»»
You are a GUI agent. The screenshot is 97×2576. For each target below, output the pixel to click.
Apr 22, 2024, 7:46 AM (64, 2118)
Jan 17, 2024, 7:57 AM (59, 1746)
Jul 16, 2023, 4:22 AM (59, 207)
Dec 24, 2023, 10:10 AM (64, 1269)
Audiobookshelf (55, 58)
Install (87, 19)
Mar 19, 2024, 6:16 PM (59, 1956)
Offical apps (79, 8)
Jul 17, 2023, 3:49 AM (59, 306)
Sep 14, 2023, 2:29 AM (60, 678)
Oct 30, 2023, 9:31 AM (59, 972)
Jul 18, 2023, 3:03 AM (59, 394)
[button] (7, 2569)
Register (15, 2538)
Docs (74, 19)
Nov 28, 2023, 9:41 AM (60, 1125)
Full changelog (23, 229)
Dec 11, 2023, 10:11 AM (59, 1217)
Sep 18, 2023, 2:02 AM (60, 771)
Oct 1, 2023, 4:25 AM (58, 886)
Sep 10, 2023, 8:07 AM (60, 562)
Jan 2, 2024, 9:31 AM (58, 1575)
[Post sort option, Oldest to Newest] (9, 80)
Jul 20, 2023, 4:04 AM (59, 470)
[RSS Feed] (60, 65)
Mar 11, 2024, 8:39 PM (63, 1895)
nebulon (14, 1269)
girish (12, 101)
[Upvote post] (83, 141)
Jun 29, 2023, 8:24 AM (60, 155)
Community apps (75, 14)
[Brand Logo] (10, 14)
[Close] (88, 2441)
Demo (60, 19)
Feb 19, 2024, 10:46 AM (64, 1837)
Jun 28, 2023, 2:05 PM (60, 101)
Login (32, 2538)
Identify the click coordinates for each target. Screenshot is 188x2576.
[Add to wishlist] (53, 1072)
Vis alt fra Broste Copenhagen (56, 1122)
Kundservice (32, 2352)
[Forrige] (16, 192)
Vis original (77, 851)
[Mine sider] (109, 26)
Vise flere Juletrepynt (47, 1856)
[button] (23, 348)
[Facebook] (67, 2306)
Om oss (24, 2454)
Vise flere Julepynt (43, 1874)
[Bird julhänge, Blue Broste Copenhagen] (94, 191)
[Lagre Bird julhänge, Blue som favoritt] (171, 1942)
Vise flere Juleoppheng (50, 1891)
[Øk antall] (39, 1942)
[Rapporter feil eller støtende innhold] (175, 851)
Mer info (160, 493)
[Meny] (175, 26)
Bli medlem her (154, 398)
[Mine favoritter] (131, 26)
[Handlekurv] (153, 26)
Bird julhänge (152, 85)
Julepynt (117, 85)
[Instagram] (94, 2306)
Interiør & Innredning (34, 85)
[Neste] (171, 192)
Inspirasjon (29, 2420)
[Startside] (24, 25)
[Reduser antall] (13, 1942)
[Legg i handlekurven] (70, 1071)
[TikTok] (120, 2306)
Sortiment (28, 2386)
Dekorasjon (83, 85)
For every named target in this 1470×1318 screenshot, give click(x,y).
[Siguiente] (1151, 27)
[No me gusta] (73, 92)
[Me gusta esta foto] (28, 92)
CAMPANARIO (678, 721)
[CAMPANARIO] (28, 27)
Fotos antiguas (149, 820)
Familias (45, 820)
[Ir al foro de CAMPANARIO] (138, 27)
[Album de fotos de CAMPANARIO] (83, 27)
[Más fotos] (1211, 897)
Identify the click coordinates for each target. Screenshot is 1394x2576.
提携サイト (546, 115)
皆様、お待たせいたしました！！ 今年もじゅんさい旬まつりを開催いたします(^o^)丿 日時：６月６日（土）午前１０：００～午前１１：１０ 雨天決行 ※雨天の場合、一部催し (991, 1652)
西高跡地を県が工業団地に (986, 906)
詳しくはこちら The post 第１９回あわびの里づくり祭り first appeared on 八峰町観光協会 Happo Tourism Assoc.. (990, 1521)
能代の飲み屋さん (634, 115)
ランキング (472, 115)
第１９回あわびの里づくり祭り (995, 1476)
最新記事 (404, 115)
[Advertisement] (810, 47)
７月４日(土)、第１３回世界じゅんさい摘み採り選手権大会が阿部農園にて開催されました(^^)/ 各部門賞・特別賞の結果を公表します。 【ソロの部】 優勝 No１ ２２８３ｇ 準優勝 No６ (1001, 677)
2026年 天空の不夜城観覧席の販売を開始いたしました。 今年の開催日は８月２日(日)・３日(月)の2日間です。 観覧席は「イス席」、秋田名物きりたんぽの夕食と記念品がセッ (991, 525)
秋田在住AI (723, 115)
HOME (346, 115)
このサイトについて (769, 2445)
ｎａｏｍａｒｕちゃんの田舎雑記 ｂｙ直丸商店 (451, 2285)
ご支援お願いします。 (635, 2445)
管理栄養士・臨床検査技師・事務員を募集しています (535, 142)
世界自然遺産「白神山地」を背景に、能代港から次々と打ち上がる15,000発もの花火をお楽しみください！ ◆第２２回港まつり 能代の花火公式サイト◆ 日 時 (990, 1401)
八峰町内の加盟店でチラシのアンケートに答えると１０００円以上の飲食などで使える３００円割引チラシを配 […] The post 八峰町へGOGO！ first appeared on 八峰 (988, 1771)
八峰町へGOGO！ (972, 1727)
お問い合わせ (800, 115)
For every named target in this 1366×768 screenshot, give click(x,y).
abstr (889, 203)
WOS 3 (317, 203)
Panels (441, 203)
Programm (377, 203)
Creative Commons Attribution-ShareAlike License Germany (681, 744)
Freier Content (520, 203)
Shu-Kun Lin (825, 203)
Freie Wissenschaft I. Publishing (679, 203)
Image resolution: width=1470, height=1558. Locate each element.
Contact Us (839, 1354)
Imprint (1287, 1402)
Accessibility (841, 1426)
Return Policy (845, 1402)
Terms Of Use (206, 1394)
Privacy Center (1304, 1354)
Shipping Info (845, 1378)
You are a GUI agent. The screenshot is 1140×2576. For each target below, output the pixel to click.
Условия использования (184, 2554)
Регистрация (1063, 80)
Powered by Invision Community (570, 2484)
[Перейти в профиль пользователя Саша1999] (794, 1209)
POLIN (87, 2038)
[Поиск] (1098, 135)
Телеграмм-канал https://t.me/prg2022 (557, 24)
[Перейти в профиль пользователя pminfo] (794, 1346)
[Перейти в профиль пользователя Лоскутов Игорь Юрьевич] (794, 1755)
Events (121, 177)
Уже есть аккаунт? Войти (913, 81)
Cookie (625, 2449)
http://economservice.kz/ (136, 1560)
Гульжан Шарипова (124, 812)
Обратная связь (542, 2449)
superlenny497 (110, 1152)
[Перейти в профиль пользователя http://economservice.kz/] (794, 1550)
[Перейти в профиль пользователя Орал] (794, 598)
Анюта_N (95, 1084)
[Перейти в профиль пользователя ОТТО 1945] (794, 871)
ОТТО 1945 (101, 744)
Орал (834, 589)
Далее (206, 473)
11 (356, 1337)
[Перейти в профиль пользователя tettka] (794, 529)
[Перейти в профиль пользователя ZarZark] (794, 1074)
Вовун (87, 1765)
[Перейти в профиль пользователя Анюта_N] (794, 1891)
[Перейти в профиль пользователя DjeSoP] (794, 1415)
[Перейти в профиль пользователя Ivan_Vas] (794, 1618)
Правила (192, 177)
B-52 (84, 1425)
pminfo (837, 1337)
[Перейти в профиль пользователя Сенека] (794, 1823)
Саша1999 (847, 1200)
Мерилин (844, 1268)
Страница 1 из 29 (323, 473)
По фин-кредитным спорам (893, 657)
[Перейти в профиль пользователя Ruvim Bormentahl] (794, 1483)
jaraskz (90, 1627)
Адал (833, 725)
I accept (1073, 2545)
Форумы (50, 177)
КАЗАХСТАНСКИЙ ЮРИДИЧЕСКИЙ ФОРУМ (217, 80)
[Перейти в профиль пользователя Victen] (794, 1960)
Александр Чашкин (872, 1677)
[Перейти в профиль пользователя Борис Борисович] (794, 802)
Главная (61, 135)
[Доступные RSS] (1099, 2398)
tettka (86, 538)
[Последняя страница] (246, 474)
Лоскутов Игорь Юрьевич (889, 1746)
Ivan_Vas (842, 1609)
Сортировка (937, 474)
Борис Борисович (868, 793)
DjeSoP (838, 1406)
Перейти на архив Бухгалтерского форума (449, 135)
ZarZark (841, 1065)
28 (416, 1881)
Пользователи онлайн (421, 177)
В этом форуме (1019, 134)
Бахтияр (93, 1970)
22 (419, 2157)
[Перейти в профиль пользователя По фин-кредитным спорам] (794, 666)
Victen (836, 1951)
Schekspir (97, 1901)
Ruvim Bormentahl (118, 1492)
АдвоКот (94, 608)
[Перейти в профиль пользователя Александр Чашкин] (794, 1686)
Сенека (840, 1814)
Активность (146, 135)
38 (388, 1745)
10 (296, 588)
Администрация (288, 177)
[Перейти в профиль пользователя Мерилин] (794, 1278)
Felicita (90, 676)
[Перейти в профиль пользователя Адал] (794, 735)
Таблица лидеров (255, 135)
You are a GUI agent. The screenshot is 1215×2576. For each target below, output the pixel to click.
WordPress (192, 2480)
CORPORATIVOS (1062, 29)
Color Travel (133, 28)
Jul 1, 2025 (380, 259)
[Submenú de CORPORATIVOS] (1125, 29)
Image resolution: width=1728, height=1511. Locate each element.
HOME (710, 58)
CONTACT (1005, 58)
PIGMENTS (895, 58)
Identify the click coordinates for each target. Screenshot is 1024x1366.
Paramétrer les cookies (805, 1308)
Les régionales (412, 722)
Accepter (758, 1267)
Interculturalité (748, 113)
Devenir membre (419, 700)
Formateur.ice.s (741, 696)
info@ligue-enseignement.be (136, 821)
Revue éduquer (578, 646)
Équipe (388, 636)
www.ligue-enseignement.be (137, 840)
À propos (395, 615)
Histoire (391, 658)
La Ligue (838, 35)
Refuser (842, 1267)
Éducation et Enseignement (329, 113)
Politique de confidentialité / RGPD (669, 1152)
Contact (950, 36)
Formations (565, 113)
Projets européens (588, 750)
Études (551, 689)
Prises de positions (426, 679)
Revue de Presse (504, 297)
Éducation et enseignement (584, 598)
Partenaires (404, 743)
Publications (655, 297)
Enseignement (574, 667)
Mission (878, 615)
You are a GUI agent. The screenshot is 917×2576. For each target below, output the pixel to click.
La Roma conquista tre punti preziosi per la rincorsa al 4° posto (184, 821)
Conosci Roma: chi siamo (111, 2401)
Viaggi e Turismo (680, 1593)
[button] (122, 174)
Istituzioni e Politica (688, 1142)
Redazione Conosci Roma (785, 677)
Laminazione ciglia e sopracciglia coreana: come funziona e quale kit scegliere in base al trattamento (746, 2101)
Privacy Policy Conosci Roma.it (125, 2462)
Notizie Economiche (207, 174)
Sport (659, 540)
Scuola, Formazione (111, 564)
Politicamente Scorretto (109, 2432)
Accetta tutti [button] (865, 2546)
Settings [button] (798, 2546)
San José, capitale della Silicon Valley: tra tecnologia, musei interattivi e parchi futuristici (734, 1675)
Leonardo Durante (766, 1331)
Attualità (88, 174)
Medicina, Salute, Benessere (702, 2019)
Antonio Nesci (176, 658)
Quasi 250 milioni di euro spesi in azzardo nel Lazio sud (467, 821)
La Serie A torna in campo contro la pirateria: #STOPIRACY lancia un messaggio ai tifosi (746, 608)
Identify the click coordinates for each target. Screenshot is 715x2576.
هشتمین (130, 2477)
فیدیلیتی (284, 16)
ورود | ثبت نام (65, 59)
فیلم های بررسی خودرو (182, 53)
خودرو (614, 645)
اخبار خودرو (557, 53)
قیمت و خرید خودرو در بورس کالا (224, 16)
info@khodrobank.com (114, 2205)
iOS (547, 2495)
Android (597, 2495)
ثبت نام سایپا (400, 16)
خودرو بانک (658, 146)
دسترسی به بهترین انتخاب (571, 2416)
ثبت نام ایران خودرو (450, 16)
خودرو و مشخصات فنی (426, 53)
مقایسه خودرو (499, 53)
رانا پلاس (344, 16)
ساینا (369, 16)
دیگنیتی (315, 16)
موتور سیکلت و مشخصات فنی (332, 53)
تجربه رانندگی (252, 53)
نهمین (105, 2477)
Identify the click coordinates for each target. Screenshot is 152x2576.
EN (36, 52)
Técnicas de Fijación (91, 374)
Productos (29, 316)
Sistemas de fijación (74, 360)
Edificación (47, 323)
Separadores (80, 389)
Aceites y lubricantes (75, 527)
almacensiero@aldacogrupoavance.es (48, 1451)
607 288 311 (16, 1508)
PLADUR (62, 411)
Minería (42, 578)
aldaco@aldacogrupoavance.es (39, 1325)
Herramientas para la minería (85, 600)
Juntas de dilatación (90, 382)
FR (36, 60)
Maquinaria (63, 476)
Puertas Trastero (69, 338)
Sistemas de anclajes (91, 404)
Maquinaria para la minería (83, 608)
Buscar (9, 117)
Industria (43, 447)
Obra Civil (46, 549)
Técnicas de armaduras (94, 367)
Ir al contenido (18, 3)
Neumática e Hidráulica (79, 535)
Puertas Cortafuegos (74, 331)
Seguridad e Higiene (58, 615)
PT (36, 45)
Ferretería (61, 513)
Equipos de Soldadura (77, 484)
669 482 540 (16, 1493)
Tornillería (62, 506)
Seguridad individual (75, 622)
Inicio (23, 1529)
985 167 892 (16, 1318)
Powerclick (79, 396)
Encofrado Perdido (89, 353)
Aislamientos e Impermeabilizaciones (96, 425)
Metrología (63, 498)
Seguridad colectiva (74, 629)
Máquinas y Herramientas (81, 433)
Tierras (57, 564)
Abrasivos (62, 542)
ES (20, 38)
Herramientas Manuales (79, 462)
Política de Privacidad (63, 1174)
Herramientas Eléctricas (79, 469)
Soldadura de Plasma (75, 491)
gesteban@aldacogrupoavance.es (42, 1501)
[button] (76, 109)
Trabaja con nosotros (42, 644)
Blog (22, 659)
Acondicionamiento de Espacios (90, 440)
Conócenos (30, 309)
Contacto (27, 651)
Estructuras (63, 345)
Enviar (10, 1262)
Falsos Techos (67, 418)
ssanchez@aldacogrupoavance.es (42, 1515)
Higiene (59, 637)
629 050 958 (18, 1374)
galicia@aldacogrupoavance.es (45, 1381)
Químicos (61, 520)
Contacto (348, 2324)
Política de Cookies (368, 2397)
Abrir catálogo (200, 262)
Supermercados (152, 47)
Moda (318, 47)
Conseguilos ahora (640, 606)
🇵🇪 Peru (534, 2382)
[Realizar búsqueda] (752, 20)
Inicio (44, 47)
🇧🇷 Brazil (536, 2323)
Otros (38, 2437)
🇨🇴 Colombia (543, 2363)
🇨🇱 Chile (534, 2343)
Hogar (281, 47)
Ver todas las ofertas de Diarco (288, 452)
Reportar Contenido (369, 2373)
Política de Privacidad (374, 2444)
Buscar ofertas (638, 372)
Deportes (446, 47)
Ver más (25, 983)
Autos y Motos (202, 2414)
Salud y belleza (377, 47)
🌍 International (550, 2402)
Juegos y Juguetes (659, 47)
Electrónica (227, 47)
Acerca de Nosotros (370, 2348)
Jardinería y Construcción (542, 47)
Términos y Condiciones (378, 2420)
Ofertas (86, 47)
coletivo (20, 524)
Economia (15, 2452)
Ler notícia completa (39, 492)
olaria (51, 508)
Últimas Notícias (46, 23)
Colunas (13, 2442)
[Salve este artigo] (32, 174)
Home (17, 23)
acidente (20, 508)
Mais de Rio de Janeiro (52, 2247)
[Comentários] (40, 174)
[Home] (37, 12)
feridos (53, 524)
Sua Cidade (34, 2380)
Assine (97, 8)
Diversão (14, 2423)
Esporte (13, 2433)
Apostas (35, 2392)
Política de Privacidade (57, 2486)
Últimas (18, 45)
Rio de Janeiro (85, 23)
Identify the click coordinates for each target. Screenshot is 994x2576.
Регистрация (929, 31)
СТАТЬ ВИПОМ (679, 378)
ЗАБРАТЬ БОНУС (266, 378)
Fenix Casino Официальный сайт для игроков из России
««
REQUIRED ACTION
Going back over the entries above, copy word for word every line from the one that has "Productos (29, 316)" on through the one that has "Maquinaria (63, 476)".

TASK OUTPUT
Productos (29, 316)
Sistemas de fijación (74, 360)
Edificación (47, 323)
Separadores (80, 389)
Aceites y lubricantes (75, 527)
almacensiero@aldacogrupoavance.es (48, 1451)
607 288 311 (16, 1508)
PLADUR (62, 411)
Minería (42, 578)
aldaco@aldacogrupoavance.es (39, 1325)
Herramientas para la minería (85, 600)
Juntas de dilatación (90, 382)
FR (36, 60)
Maquinaria (63, 476)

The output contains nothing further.